The plan by Commissioner Randy Leonard
and Auditor LaVonne Griffin-Valade
is billed as an "emergency" ordinance that would take effect immediately.
But the city's human-resources boss tells WW
that parts of the plan are subject to collective bargaining under state law, and can't be implemented without hashing them out with the police union.
That's because changes to police discipline must be bargained with the police union, says Yvonne Deckard, head of the city's Bureau of Human Services.
"The (union) has already put me on notice of their right to bargain, and letting us know that the city can't just unilaterally change how we do discipline.
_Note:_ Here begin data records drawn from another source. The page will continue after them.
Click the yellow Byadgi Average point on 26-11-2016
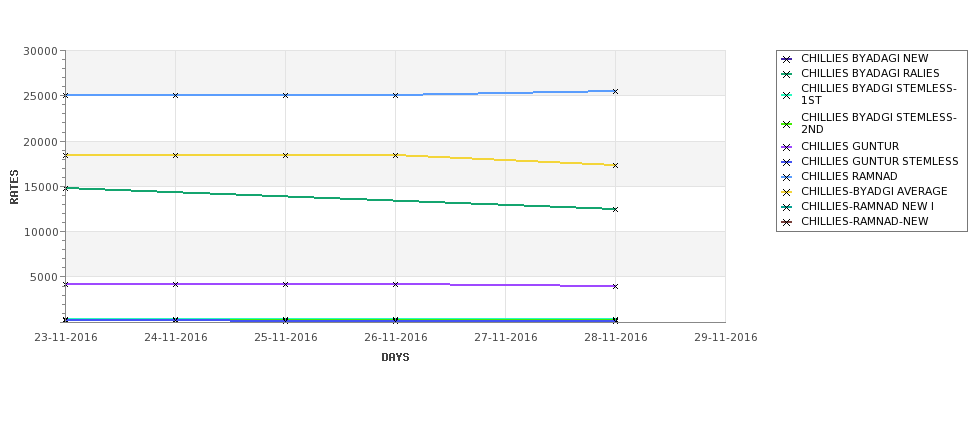The height and width of the screenshot is (429, 975). (x=395, y=155)
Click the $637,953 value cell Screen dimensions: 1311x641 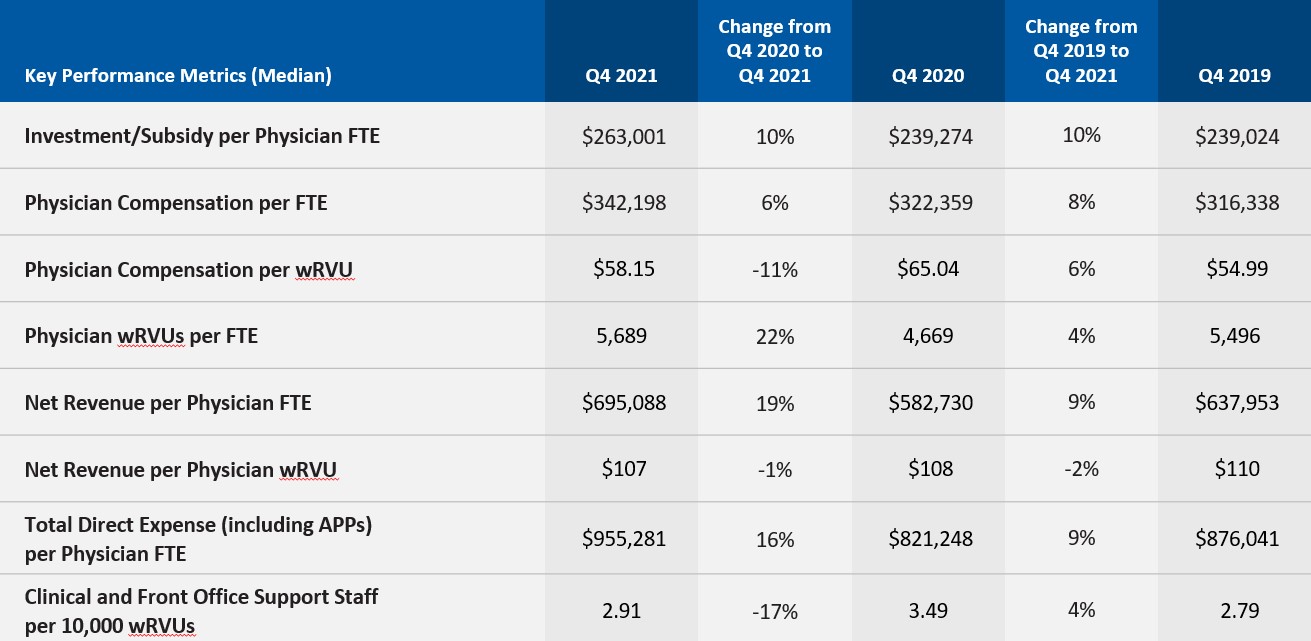click(x=1237, y=403)
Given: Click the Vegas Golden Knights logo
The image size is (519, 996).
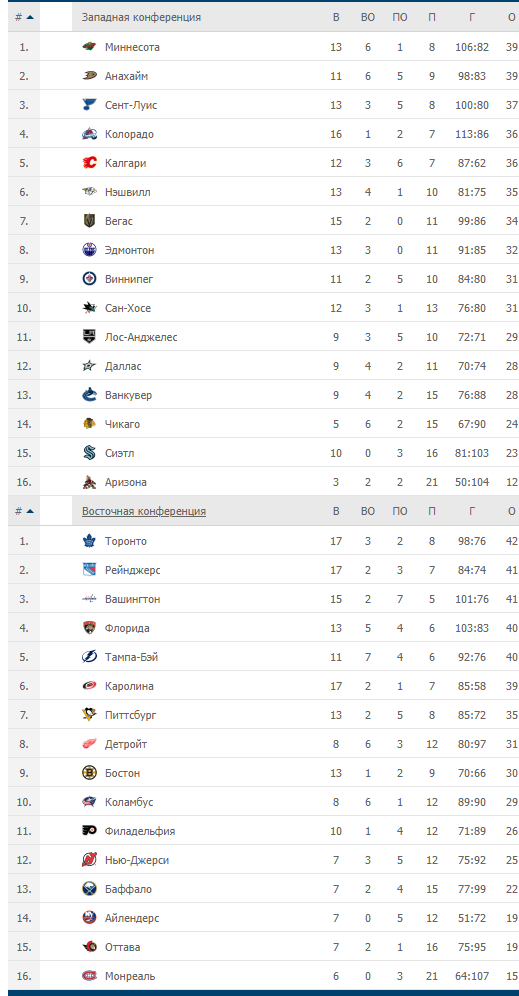Looking at the screenshot, I should pos(90,221).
And they're correct about that," Deckard says.
"The bottom line is that until we meet that obligation for the part we have to bargain, we can't implement it," Deckard says. "I'm kind of scrambling to figure out what that means."
Deckard says she didn't find out about the proposed ordinance until last Friday, when the police union brought it to her attention during the start of contract negotiations.
"It was a surprise to me," Deckard says. "I haven't had any dialogue with the city auditor or Commissioner Leonard about this, and like I said, I haven't had any chance to do the analysis that I need to."
The ordinance broadly increases the powers of City Hall's Independent Police Review Division, giving it oversight of the police bureau's most contentious internal investigations as well as the power to subpoena officers and commanders.
The ordinance was first circulated last Thursday and is being rushed before Council today over objections from Police Commissioner Dan Saltzman
, who said the council should wait until Police Chief Rosie Sizer
returns from a working trip to England.
The ordinance says it should take effect immediately upon council approval.
"The Council declares that an emergency exists because of the Independent Police Review Division's need to quickly implement these reforms," the ordinance says.
But lengthy contract negotiations with the police union — which would be the venue for resolving any sections of the ordinance subject to collective bargaining — started just last week.